Demeter’s configuration file allows the user to customize each run and define where file inputs are and outputs will be. The configuration options and hierarchical level are described in Table 3.

LevelParameterDescription
STRUCTURErun_dirThe full path of the root directory where the inputs and outputs directory are stored
STRUCTUREinput_dirThe name of the input directory
STRUCTUREoutput_dirThe name of the output directory
INPUTSallocation_dirThe name of the directory that holds the allocation files
INPUTSobserved_dirThe name of the directory that holds the observed spatial data file
INPUTSconstraints_dirThe name of the directory that holds the constraints files
INPUTSprojected_dirThe name of the directory that holds the GCAM projected land allocation file
INPUTS - ALLOCATIONspatial_allocation_fileThe file name with extension of the observed spatial data class allocation
INPUTS - ALLOCATIONgcam_allocation_fileThe file name with extension of the projected land class allocation
INPUTS - ALLOCATIONkernel_allocation_fileThe file name with extension of the kernel density weighting
INPUTS - ALLOCATIONtransition_order_fileThe file name with extension of the priority allocation
INPUTS - ALLOCATIONtreatment_order_fileThe file name with extension of the treatment order
INPUTS - ALLOCATIONconstraints_fileThe file name with extension of the constraint weighting
INPUTS - OBSERVEDobserved_lu_dataThe file name with extension of the observational spatial data
INPUTS - PROJECTEDprojected_lu_dataThe file name with extension of the projected land allocation data from GCAM
OUTPUTSdiagnostics_output_dirThe name of the directory that diagnostics outputs will be kept
OUTPUTSlog_output_dirThe name of the directory that the log file outputs will be kept
PARAMSscenarioScenario name
PARAMSrun_descThe description of the current run
PARAMSobserved_id_fieldObserved spatial data unique field name (e.g. target_fid)

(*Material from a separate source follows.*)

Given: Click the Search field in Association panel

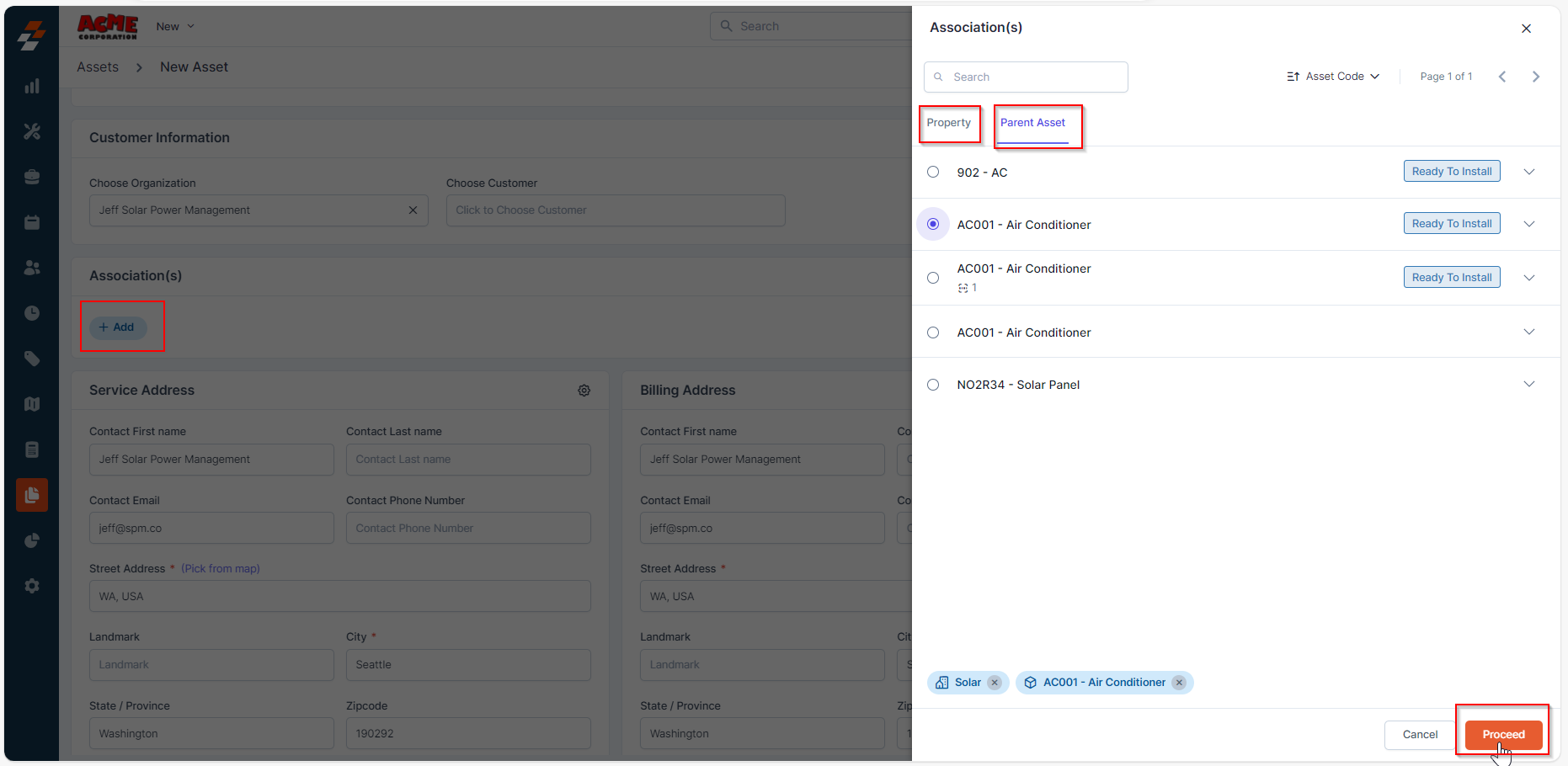Looking at the screenshot, I should tap(1026, 77).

PARAMSstart_yearFirst time step to process (e.g., 2005)
PARAMSend_yearLast time step to process (e.g., 2100)
PARAMSuse_constraints1 to use constraints, 0 to ignore constraints
PARAMSspatial_resolutionSpatial resolution of the observed spatial data in decimal degrees (e.g. 0.25)
PARAMSerrortolAllowable error tolerance in square kilometres for non-accomplished change
PARAMStimestepTime step interval (e.g., 5 years) for the output data. This time step is the increment that Demeter will process when starting with the base year.

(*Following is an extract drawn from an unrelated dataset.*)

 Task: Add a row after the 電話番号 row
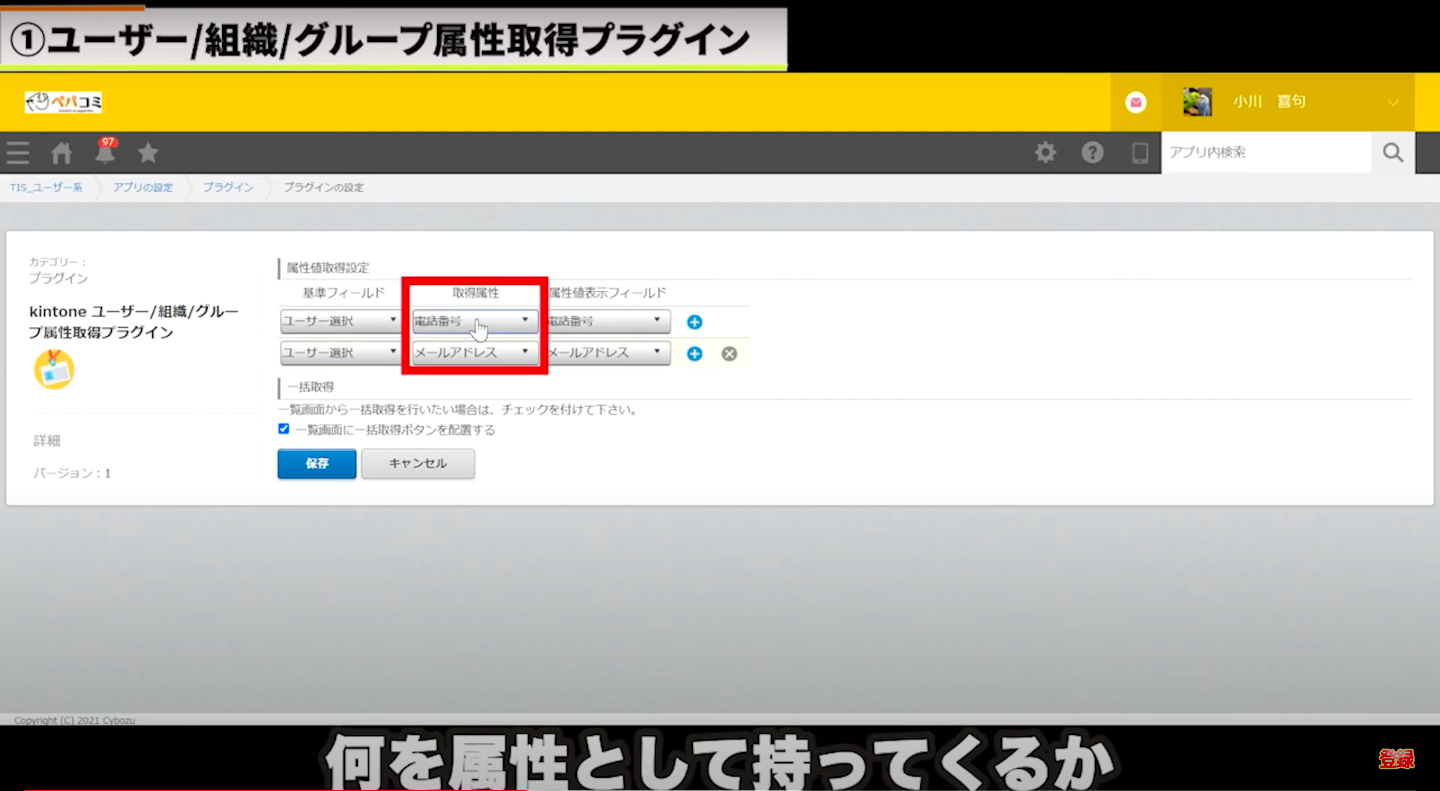[x=695, y=322]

PARAMSproj_factorFactor to multiply the projected land allocation by
PARAMSdiagnostic0 to not output diagnostics, 1 to output
PARAMSintensification_ratioIdeal fraction of land change that will occur during intensification. The remainder will be through expansion. Value from 0.0 to 1.0.

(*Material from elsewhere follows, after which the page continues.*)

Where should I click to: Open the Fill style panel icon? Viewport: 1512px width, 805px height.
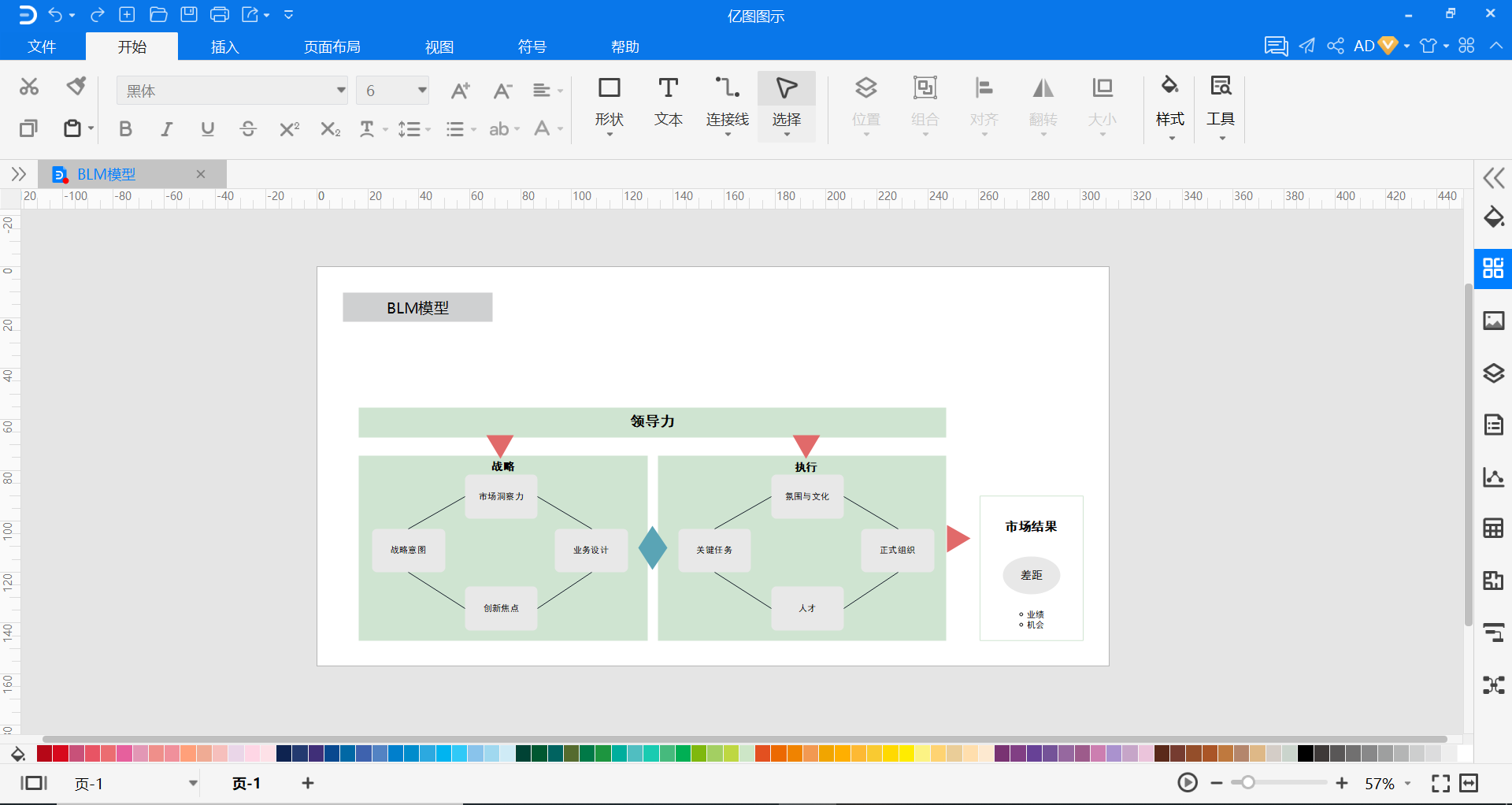[x=1493, y=217]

PARAMSstochastic_expansion0 to not conduct stochastic expansion of grid cells, 1 to conduct
PARAMSselection_thresholdThreshold above which grid cells are selected to receive expansion for a target functional type from the kernel density filter. Value from 0.0 to 1.0; where 0 lets all land cells receive expansion and 1 only lets only the grid cells with the maximum likelihood expand.
PARAMSkernel_distanceRadius in grid cells used to build the kernel density convolution filter used during expansion
PARAMStarget_years_outputYears to save data for; default is ‘all’; otherwise a semicolon delimited string (e.g., 2005; 2020)
PARAMSsave_tabularSave tabular spatial land cover as a CSV; define tabular units in tabular_units param
PARAMStabular_unitsUnits to output the spatial land cover data in; either ‘sqkm’ or 'fraction'
PARAMSsave_transitions0 to not write CSV files for each land transitions per land type, 1 to write
PARAMSsave_netcdf_yr0 to not write a NetCDF file for each year of the fraction of land cover of each land class by grid cell; 1 to write

Table 3. Configuration file hierarchy, parameters, and descriptions.